### DOCUMENT EXCERPT
= = =
Transport of CO2

The transportation of carbon dioxide plays a vital role in living beings. There are various CO2 transportation mechanisms in plants, animals and humans. CO2 is a metabolic consequence of carbohydrate metabolism, namely cellular respiration, in which carbohydrate or lipid is digested to provide metabolic energy like ATP (Adenosine Triphosphate). It is a chemical molecule that builds up in animal and human tissues and is exhaled out as a byproduct of respiration. Whereas, in the case of photoautotrophic organisms like plants and cyanobacteria, CO2 is a key reactant in photosynthesis. Carbon dioxide transport in circulation is considerably less complicated than oxygen transport.

Transport of CO2 in humans

Carbon dioxide transport in the blood circulation of humans has a tricky process. CO2 molecules are delivered in the blood from body tissues to the lungs through direct dissolution, haemoglobin binding, or bicarbonate ion transport. Several factors influence carbon dioxide’s transit in the blood. Carbon dioxide, for starters, is more soluble in blood than oxygen. About 5% to 7% of all carbon dioxide is dissolved in the plasma. 

On the other hand, carbon dioxide can connect to plasma proteins or enter red blood cells and bond to haemoglobin. About 10% of the carbon dioxide is transported in this form. A substance termed carbaminohemoglobin is generated when carbon dioxide binds to haemoglobin. Carbon dioxide binding to haemoglobin is reversible. As a result, when carbon dioxide enters the lungs, it can easily break from haemoglobin and be eliminated from the body.

Third, the bicarbonate buffer mechanism carries the vast bulk of carbon dioxide molecules (85%). Carbon dioxide diffuses into the red blood cells in this mechanism. Carbonic anhydrase (CA), a protein found in red blood cells, rapidly transforms carbon dioxide into carbonic acid (HCO3). Carbonic acid is an unstable intermediate molecule that instantly breaks down into bicarbonate and hydrogen (H+) ions. 

Since CO2 is rapidly converted to bicarbonate ions, this reaction allows carbon dioxide to be taken into the bloodstream at a lower concentration. The generation of H+ ions is also a byproduct of this process. Blood pH can be altered if too much H+ is generated. On the other hand, haemoglobin binds to free H+ ions, limiting pH changes. In exchange for a chloride ion (Cl–), the freshly-generated bicarbonate ion is transferred from the red blood cell to the blood’s liquid mixture.
= = =
### PROBLEMS TO SOLVE
**1)** Answer these questions from the text on CO2 transport:
(a) What share of all carbon dioxide is dissolved in the plasma?
(b) What substance forms when carbon dioxide binds to haemoglobin?
(c) What ion is the new bicarbonate ion exchanged for as it moves out of the red blood cell?
**2)** Retype the part of the text on CO2 transport starting with "Third, the bicarbonate" and going on through "blood’s liquid mixture.".
= = =
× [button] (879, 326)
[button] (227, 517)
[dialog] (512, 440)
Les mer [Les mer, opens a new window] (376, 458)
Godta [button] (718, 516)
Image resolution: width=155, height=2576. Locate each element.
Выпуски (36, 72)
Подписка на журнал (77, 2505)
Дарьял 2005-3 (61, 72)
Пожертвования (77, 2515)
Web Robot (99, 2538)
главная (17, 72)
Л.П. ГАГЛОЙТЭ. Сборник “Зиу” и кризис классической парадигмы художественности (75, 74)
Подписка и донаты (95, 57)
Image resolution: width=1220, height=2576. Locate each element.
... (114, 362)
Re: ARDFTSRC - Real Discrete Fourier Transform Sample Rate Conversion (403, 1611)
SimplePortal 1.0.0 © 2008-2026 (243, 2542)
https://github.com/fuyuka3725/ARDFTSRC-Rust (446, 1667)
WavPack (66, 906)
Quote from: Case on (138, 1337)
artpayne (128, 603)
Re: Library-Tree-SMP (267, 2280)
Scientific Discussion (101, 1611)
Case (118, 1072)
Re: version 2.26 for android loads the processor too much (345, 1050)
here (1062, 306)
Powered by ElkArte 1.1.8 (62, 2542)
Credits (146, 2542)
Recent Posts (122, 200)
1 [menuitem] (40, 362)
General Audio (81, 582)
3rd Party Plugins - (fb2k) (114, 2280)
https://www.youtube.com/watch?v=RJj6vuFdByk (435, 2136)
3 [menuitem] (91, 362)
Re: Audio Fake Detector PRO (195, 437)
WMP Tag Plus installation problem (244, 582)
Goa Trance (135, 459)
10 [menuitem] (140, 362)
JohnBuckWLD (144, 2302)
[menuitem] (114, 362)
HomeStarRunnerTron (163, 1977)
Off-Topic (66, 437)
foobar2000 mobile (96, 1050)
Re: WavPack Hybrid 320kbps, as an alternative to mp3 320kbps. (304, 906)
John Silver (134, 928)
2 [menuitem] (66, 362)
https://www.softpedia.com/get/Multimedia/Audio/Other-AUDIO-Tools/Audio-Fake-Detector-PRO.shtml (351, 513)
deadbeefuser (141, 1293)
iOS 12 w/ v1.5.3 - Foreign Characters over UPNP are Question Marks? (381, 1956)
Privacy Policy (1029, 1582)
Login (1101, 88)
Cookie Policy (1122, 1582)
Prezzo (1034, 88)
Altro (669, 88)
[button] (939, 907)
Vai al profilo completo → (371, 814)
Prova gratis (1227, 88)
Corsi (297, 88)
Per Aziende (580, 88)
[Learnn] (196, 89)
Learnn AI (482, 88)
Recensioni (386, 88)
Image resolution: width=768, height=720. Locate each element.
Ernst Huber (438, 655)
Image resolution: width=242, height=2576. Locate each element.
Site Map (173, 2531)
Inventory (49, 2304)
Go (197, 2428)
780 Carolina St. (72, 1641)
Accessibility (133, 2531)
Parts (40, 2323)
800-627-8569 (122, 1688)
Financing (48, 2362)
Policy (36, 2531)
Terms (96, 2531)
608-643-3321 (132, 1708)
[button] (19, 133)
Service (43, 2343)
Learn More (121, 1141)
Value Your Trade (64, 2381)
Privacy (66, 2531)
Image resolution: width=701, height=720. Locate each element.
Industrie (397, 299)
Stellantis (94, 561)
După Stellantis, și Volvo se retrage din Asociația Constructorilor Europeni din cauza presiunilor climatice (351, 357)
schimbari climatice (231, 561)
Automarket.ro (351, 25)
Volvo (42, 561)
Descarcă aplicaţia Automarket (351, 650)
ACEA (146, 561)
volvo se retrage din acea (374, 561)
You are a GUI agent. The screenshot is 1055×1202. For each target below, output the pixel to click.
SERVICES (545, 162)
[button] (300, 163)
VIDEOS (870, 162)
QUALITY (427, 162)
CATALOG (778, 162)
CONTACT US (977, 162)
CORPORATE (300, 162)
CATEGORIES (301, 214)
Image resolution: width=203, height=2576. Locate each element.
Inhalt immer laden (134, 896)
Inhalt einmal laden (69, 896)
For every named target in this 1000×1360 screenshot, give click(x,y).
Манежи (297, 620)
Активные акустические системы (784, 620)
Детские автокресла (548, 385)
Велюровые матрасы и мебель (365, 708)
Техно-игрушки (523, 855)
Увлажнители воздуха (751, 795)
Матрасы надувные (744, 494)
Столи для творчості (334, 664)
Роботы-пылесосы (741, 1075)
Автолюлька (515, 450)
= = =
### SOLUTIONS PER TASK
**1)**
(a) About 5% to 7%
(b) Carbaminohemoglobin
(c) A chloride ion (Cl–)

**2)**
Third, the bicarbonate buffer mechanism carries the vast bulk of carbon dioxide molecules (85%). Carbon dioxide diffuses into the red blood cells in this mechanism. Carbonic anhydrase (CA), a protein found in red blood cells, rapidly transforms carbon dioxide into carbonic acid (HCO3). Carbonic acid is an unstable intermediate molecule that instantly breaks down into bicarbonate and hydrogen (H+) ions. 

Since CO2 is rapidly converted to bicarbonate ions, this reaction allows carbon dioxide to be taken into the bloodstream at a lower concentration. The generation of H+ ions is also a byproduct of this process. Blood pH can be altered if too much H+ is generated. On the other hand, haemoglobin binds to free H+ ions, limiting pH changes. In exchange for a chloride ion (Cl–), the freshly-generated bicarbonate ion is transferred from the red blood cell to the blood’s liquid mixture.